The majority of the album, however, is laser-focused on the anxiety and speed bumps two lovers face as their relationship develops. “Maroon” and “Labyrinth” are straightforward reckonings with love potentially lost. “Question…?” is a bubbly “Delicate”-style pop quiz for her paramour who maybe put up more of a fight before they ended up with two people they probably shouldn’t be with. By absolute knockout “Bejeweled,” she’s got him in the palm of her hands, presenting herself as the ultimate prize.
The only true disappointment on the album is the tease of Lana Del Rey’s feature on “Snow on the Beach” that’s more of a simple harmony than a true duet; the song itself is a hazy, wintery dream-pop cut in the vein of “Mirrorball” with a killer Janet Jackson reference. Hopefully this isn’t the last time these two talents cross musical paths.

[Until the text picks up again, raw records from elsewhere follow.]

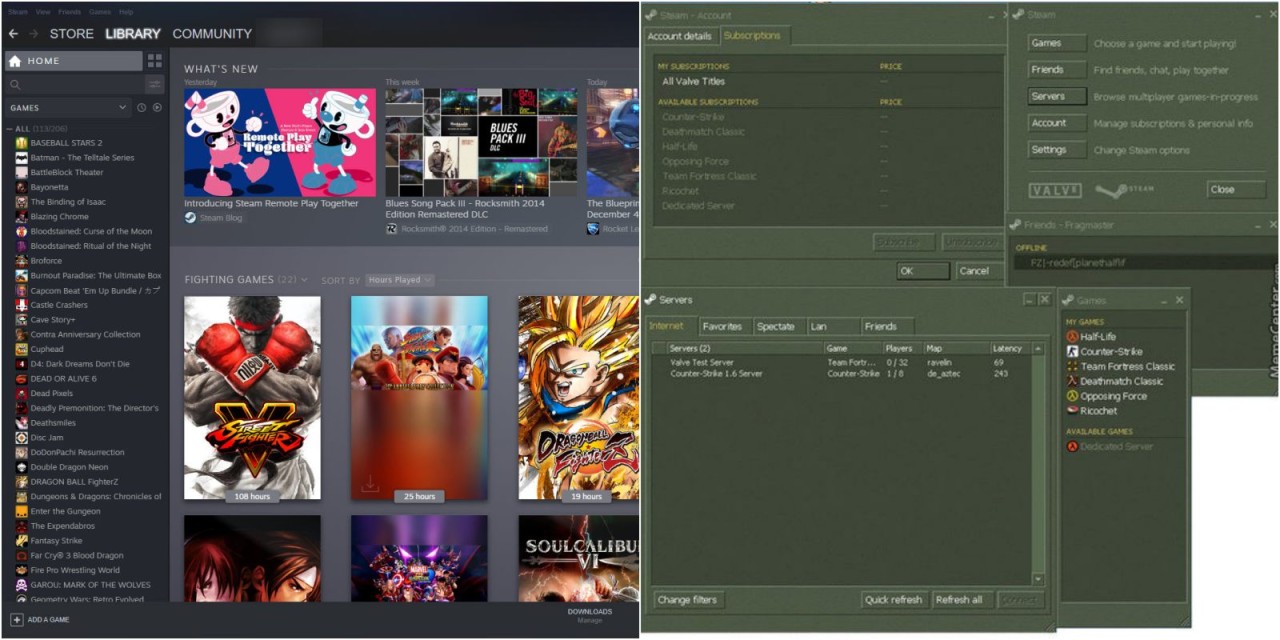Click Refresh all in the Servers window
Viewport: 1280px width, 640px height.
pyautogui.click(x=959, y=599)
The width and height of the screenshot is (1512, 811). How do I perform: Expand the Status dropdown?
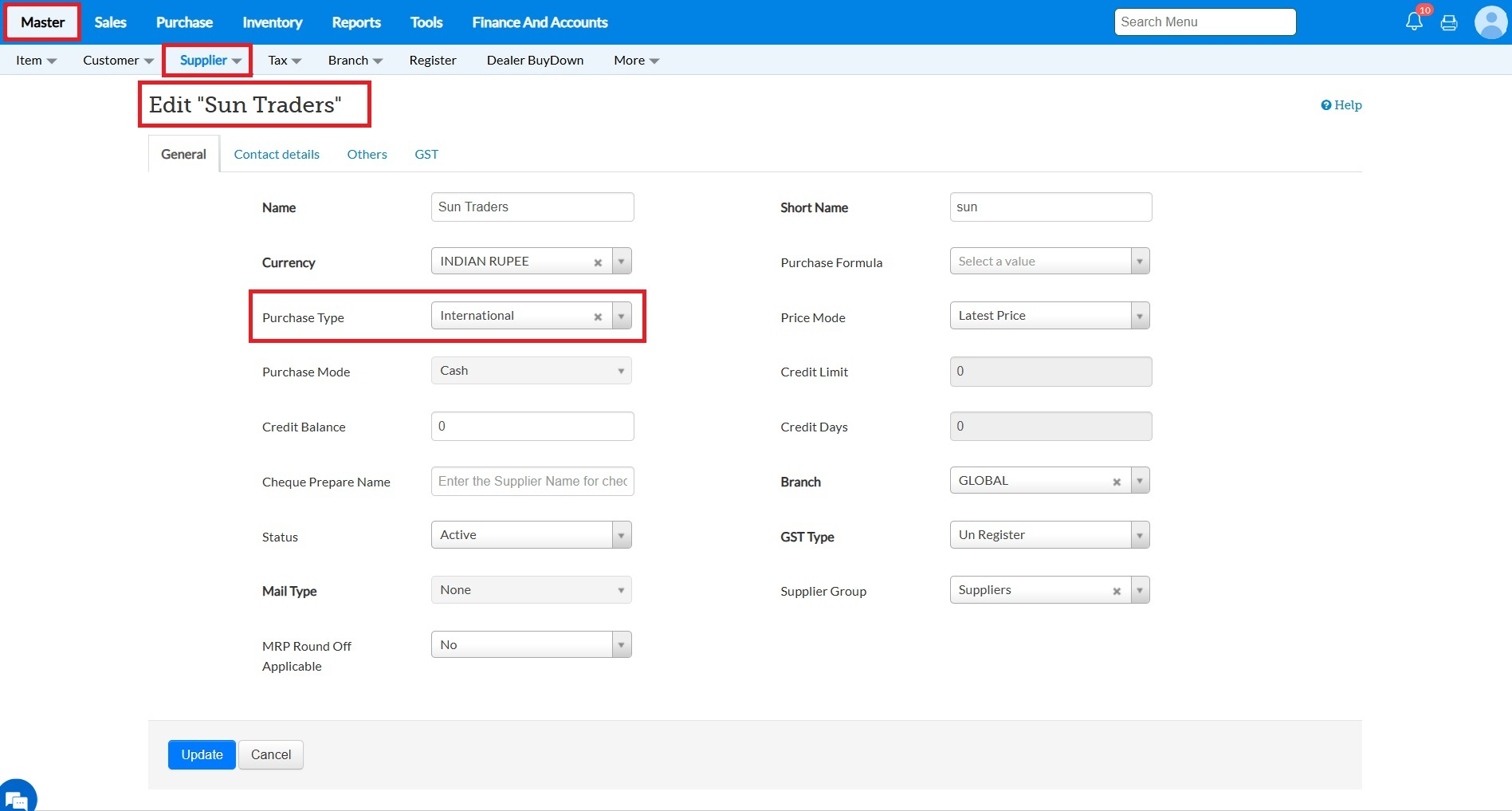click(x=531, y=535)
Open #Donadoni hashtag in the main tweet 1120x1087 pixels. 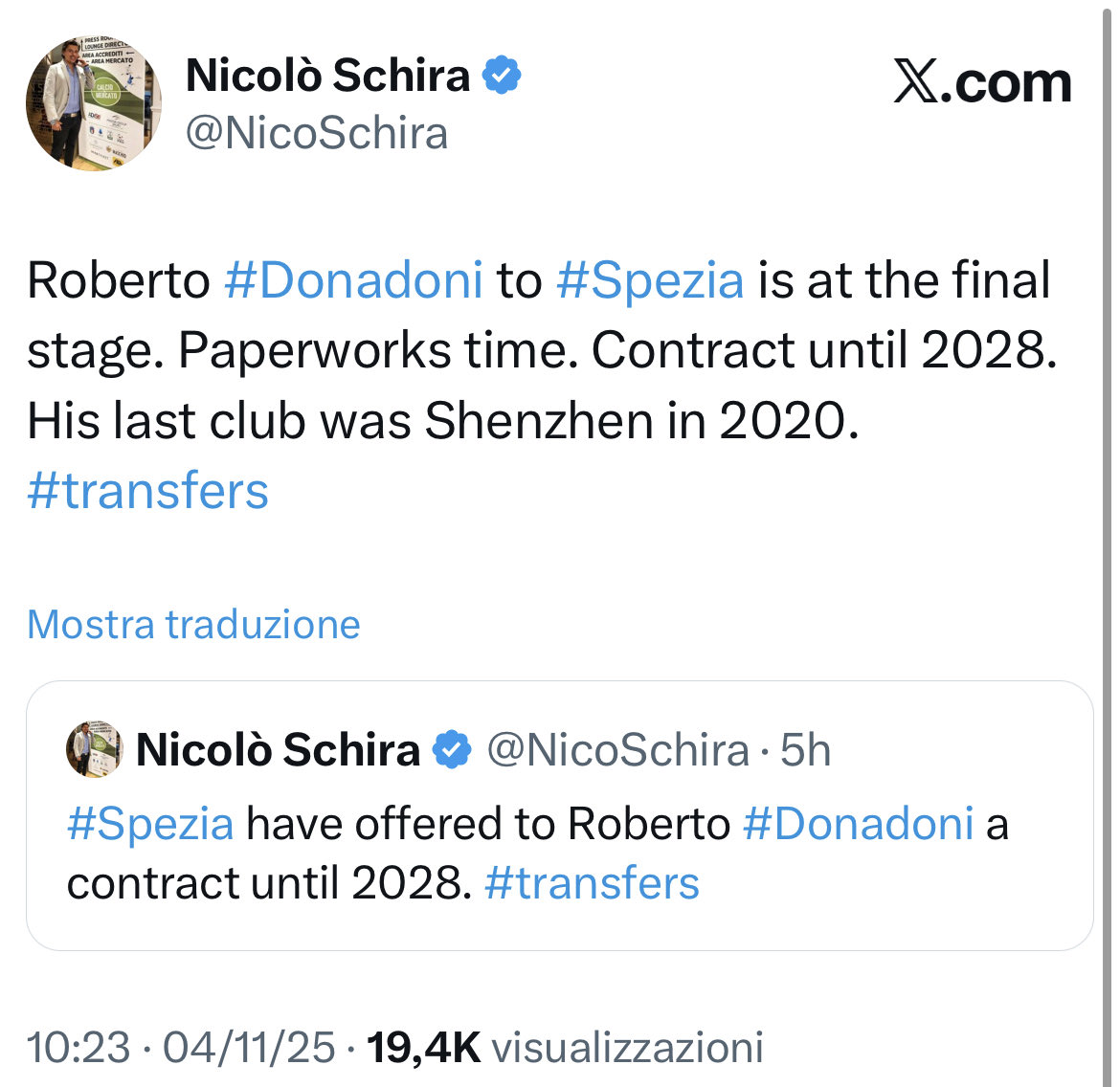pos(353,280)
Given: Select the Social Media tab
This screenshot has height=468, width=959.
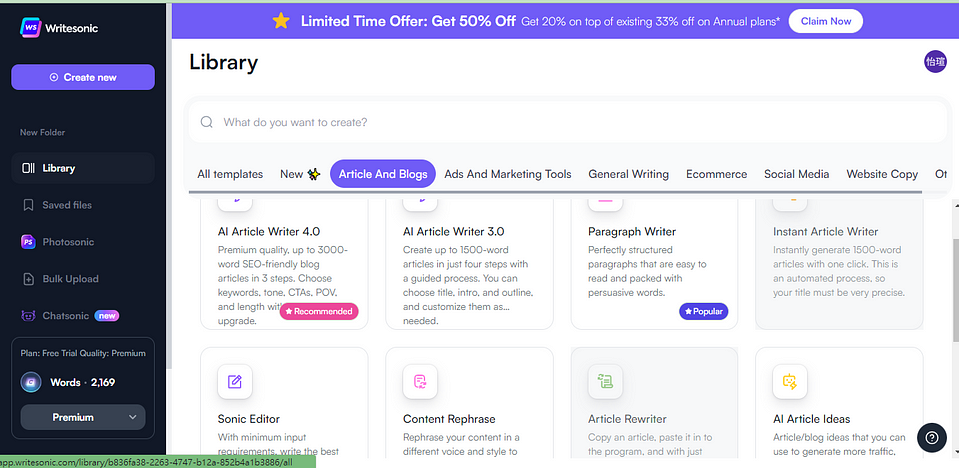Looking at the screenshot, I should (796, 174).
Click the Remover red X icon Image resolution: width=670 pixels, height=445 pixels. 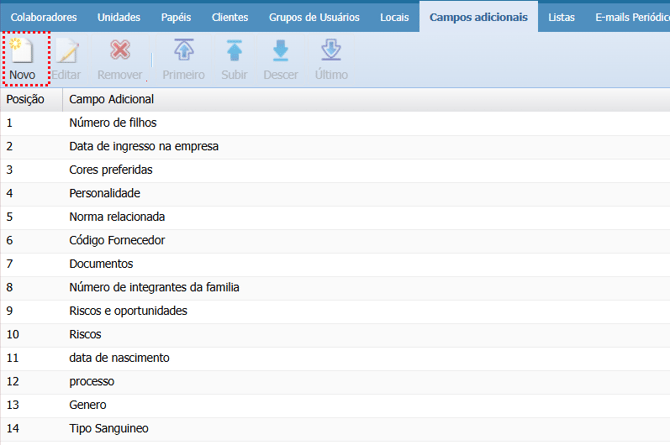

Midnights caps off with “Mastermind,” where Swift lays out a long-planned initiative to get her crush to fall in love with her (it doubles as a cheeky nod to her own “cryptic and Machiavellian” clue-leaving ways). Funny enough, it follows the tender love song “Sweet Nothing” she penned with said strategically-secured boyfriend, so job well done to Ms. Swift.
As Swift has returned to her archive for to undertake the project of re-recording her previous albums, it’s clear slipping back into her past self has unlocked something brilliant and fresh in her songwriting. Midnights may come as a surprise to the most newly turned fans of her music, those who only learned to like her songwriting when it came in the traditionally respectable Folklore/Evermore package. But like many of her purely “pop” releases in the past, Midnights leaves more and more to be uncovered beneath the purple-blue synth fog on the surface. And maybe that’s part of her scheme to begin with.